Afinal, os próprios Estados Unidos e a União Européia são os grandes recordistas de queixas e ações junto à OMC e suas instâncias deliberativas, a exemplo dos antigos e conhecidos subsídios à agricultura e outras medidas protecionistas. O Brasil obteve algumas vitórias importantes nas chamadas “soluções de controvérsia” no interior da organização multilateral, como foi o caso das exportações de suco de laranja e de algodão para o mercado norte-americano. E existem também algumas pendências a respeito das nossas exportações de carnes (frango e boi) e de açúcar para o continente europeu. Em todos esses questionamentos, as decisões têm sido de reconhecer que há medidas protecionistas e de concorrência desleal adotadas pelos governos daqueles países.

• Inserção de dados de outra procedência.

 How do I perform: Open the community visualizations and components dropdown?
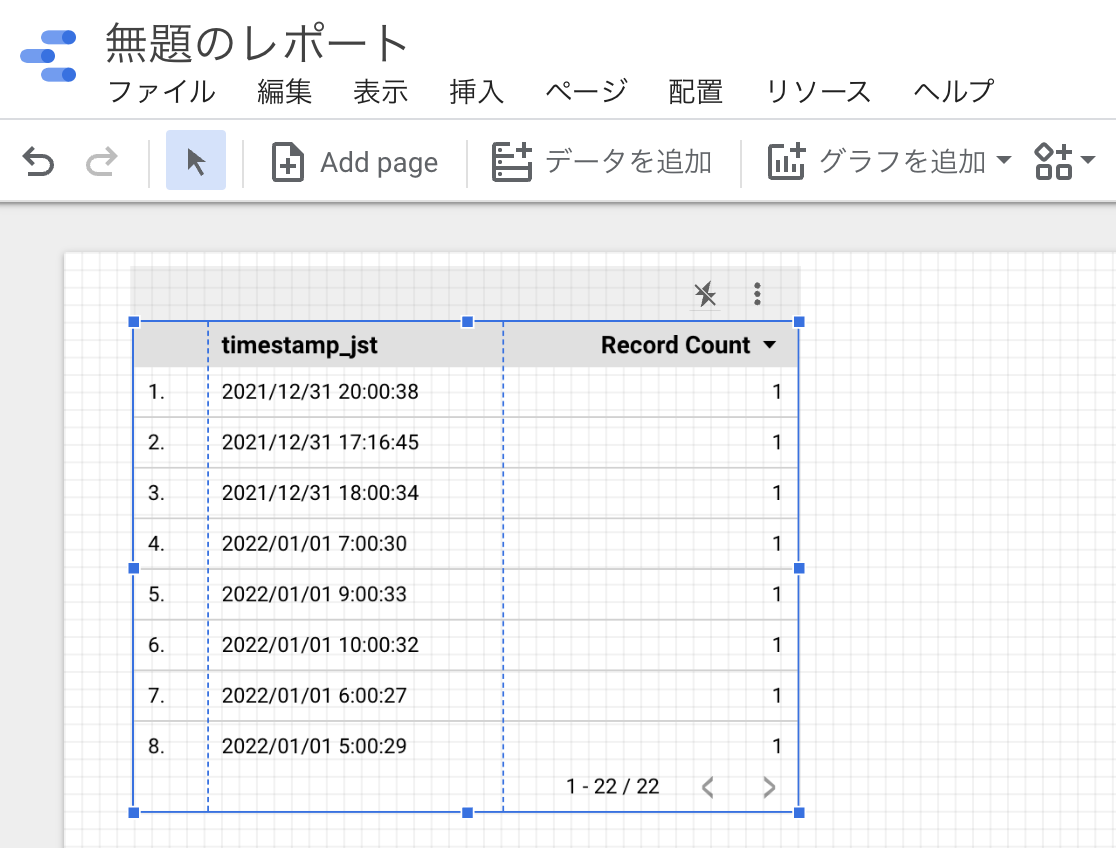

De toda forma, a estratégia de ampliação e diversificação de nossos parceiros, bem como a consolidação do mercado com os vizinhos da América do Sul, nos permite uma maior margem de manobra nas estratégias de comércio internacional. A dependência extrema para com o mercado norte-americano foi sendo paulatinamente substituída por uma ampliação da corrente de comércio crescente com novos países. Desde 2009 que os Estados Unidos foram ultrapassados do posto de principal nação parceira do Brasil. A China passou a ocupar esse lugar de maior volume de fluxo comercial – somatório de valores de exportações e importações. Na verdade, talvez as próximas pendências brasileiras a respeito de reclamações contra práticas desleais de comércio internacional venham a ocorrer a respeito das complexas relações com o gigante asiático, que tampouco respeita parte das regras previstas pela OMC. Engana-se redondamente quem tiver a ilusão de que existe algum “bonzinho” atuando nesse jogo pesado de grandes potências, todas elas com algum grau de vocação imperialista.

Apregoar condutas e regras de liberalismo pelo mundo afora sempre foi a marca dos países hegemônicos do capitalismo, em especial os Estados Unidos. E isso vale tanto para governos dominados pelos democratas como pelos republicanos. Mas essa tentativa de doutrinação ideológica pelos 5 continentes quase nunca está acompanhada pela aplicação desses mesmos princípios – ditos “liberais” – em seu próprio território. E o mais grave é que esse descompasso entre “discurso para fora” e “prática para dentro” revela-se ainda mais evidente em épocas de crise econômica e em períodos eleitorais. Então, fica combinado assim: respondemos na lata, mas damos um certo desconto para essa declaração do assessor do Obama. Afinal, com Romney a coisa seria ainda muito pior!

* Paulo Kliass é Especialista em Políticas Públicas e Gestão Governamental, carreira do governo federal e doutor em Economia pela Universidade de Paris 10.